[Task item]: The entries below should be written out again exactly as they stand.

[Provided records]:
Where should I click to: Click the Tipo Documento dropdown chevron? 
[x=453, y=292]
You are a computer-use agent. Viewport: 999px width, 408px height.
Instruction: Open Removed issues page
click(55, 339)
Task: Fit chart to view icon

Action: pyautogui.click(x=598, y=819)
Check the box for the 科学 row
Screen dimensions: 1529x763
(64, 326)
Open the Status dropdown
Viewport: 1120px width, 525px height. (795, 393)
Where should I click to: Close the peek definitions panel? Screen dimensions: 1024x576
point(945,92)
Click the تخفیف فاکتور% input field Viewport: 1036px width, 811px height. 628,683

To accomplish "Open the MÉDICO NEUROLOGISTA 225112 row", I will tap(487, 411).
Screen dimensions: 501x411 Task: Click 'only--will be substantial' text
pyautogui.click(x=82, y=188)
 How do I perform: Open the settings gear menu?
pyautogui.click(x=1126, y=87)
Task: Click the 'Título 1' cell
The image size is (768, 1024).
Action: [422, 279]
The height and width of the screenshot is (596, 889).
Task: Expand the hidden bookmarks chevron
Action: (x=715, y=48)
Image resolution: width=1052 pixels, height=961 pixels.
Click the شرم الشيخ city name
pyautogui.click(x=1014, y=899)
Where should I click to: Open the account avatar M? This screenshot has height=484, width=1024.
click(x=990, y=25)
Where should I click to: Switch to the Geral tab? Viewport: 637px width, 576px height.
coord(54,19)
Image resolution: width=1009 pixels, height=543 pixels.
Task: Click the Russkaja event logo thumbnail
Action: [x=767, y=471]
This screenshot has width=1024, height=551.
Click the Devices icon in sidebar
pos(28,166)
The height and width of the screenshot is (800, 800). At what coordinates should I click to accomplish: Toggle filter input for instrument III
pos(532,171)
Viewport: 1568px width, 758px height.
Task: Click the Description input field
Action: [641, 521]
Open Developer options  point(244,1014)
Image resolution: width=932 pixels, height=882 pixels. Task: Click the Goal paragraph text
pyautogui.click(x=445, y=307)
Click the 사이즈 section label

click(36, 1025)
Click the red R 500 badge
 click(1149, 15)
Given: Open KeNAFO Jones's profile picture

[Your solution]:
Where should I click to: Click the Tipo Documento dropdown chevron? 
[x=453, y=292]
You are a computer-use agent. Viewport: 999px width, 408px height.
Instruction: Open Removed issues page
click(55, 339)
Task: Fit chart to view icon

Action: pyautogui.click(x=598, y=819)
Check the box for the 科学 row
Screen dimensions: 1529x763
(64, 326)
Open the Status dropdown
Viewport: 1120px width, 525px height. (795, 393)
Where should I click to: Close the peek definitions panel? Screen dimensions: 1024x576
point(945,92)
Click the تخفیف فاکتور% input field Viewport: 1036px width, 811px height. 628,683

To accomplish "Open the MÉDICO NEUROLOGISTA 225112 row", I will tap(487, 411).
Screen dimensions: 501x411 Task: Click 'only--will be substantial' text
pyautogui.click(x=82, y=188)
 How do I perform: Open the settings gear menu?
pyautogui.click(x=1126, y=87)
Task: Click the 'Título 1' cell
The image size is (768, 1024).
Action: [422, 279]
The height and width of the screenshot is (596, 889).
Task: Expand the hidden bookmarks chevron
Action: (x=715, y=48)
Image resolution: width=1052 pixels, height=961 pixels.
Click the شرم الشيخ city name
pyautogui.click(x=1014, y=899)
Where should I click to: Open the account avatar M? This screenshot has height=484, width=1024.
click(x=990, y=25)
Where should I click to: Switch to the Geral tab? Viewport: 637px width, 576px height.
coord(54,19)
Image resolution: width=1009 pixels, height=543 pixels.
Task: Click the Russkaja event logo thumbnail
Action: [x=767, y=471]
This screenshot has width=1024, height=551.
Click the Devices icon in sidebar
pos(28,166)
The height and width of the screenshot is (800, 800). At what coordinates should I click to accomplish: Toggle filter input for instrument III
pos(532,171)
Viewport: 1568px width, 758px height.
Task: Click the Description input field
Action: [641, 521]
Open Developer options  point(244,1014)
Image resolution: width=932 pixels, height=882 pixels. Task: Click the Goal paragraph text
pyautogui.click(x=445, y=307)
Click the 사이즈 section label

click(36, 1025)
Click the red R 500 badge
 click(1149, 15)
Given: Open KeNAFO Jones's profile picture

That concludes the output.